Start of Dataset content
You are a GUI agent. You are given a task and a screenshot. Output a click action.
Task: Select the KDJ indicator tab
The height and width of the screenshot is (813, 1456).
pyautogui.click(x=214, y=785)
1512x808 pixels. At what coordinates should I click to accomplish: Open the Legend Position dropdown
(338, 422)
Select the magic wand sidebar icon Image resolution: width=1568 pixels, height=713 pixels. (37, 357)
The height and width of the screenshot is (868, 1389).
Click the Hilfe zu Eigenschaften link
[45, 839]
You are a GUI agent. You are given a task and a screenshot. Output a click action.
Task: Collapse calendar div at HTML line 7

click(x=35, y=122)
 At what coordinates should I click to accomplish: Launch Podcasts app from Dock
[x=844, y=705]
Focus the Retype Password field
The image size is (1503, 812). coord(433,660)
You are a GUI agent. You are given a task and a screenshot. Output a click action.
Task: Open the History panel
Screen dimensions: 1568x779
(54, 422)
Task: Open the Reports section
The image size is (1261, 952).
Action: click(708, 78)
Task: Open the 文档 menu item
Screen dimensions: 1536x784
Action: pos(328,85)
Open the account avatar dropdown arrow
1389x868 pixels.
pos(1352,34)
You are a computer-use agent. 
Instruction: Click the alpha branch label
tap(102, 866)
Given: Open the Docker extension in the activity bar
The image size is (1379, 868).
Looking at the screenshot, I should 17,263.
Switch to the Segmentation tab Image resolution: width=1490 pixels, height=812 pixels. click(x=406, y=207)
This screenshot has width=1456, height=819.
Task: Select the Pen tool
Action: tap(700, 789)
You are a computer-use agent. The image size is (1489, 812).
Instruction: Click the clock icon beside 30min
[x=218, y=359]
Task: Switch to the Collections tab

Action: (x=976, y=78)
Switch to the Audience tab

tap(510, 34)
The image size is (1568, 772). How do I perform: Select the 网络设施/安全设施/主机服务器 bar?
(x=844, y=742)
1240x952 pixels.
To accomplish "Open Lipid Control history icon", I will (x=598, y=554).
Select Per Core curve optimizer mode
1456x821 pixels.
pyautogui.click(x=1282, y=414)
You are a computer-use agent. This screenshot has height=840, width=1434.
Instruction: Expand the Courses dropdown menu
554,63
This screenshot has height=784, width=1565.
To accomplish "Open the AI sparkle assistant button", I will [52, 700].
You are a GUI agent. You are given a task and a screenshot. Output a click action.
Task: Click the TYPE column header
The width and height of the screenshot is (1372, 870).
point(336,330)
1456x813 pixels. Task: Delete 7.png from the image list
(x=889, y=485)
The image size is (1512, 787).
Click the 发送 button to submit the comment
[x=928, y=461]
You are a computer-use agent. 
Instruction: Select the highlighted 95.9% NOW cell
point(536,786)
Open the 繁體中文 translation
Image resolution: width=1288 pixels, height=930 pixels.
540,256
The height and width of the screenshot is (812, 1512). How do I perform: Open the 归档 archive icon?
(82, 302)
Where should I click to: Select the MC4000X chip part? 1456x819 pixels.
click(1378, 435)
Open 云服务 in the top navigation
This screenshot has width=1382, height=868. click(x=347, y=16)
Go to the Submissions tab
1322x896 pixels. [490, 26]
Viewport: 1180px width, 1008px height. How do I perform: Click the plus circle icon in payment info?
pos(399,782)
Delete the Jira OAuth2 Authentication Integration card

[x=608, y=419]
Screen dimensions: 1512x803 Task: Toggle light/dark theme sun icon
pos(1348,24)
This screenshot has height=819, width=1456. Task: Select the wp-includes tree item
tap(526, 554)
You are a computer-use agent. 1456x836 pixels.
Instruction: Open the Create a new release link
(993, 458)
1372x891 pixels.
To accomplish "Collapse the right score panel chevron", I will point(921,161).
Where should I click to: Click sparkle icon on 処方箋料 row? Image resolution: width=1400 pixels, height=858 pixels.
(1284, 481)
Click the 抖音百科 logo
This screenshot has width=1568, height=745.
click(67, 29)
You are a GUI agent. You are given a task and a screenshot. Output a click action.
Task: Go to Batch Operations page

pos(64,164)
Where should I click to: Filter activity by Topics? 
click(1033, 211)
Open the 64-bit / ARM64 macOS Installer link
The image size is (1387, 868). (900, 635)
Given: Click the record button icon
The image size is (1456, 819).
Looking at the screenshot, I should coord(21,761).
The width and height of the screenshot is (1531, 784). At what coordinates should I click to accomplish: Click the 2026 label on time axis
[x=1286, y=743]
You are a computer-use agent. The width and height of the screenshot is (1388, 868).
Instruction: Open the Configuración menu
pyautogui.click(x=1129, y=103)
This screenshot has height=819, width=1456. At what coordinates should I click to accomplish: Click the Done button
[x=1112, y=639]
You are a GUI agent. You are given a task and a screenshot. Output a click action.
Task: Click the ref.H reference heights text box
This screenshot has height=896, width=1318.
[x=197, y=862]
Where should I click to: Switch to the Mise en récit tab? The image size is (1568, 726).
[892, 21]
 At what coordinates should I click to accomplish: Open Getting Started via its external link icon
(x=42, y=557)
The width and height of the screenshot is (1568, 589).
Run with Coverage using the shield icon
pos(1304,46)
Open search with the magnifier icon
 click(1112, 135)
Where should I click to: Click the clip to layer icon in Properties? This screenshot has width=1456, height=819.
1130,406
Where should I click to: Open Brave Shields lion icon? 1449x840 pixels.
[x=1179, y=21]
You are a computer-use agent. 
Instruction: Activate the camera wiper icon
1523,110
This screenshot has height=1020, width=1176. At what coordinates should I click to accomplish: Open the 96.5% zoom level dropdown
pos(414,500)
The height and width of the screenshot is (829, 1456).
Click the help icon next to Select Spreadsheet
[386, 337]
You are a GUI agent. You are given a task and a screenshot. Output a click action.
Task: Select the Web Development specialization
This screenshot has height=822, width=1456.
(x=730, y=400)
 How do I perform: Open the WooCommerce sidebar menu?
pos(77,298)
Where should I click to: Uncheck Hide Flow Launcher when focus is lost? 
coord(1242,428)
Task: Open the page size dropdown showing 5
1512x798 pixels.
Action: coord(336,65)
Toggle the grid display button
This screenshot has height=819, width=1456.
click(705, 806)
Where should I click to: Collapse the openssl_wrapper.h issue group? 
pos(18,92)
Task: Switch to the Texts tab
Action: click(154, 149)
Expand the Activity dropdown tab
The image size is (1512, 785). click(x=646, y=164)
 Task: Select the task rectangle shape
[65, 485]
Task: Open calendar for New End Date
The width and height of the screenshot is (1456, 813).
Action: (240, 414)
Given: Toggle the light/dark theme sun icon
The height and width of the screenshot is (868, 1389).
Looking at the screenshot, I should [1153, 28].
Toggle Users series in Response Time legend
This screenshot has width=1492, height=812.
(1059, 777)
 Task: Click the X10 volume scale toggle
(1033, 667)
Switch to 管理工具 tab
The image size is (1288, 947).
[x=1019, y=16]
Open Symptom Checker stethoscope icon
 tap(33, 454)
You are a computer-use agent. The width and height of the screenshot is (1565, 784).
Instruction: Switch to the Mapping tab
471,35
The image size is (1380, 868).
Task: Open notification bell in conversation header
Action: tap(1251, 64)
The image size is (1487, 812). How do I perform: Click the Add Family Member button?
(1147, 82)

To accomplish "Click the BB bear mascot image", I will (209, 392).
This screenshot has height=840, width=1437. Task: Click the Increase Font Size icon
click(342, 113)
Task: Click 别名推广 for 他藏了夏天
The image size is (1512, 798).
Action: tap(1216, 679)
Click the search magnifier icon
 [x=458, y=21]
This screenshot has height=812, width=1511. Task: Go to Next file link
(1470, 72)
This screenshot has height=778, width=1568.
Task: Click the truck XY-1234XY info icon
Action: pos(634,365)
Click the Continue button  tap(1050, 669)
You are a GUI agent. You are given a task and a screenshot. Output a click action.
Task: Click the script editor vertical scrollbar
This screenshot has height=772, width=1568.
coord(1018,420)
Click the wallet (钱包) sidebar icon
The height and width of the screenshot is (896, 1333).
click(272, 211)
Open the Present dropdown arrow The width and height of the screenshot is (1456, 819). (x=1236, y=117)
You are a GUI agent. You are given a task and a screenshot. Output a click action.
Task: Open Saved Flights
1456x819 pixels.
End of Dataset content
[Activity]: One stretch of the lines above is wanted, from the line that contains "Screen dimensions: 1536x784" through the line that contains "You are a computer-use agent. The image". Output it exactly.

[Result of this exercise]:
Screen dimensions: 1536x784
Action: pos(328,85)
Open the account avatar dropdown arrow
1389x868 pixels.
pos(1352,34)
You are a computer-use agent. 
Instruction: Click the alpha branch label
tap(102, 866)
Given: Open the Docker extension in the activity bar
The image size is (1379, 868).
Looking at the screenshot, I should 17,263.
Switch to the Segmentation tab Image resolution: width=1490 pixels, height=812 pixels. click(x=406, y=207)
This screenshot has width=1456, height=819.
Task: Select the Pen tool
Action: tap(700, 789)
You are a computer-use agent. The image size is (1489, 812).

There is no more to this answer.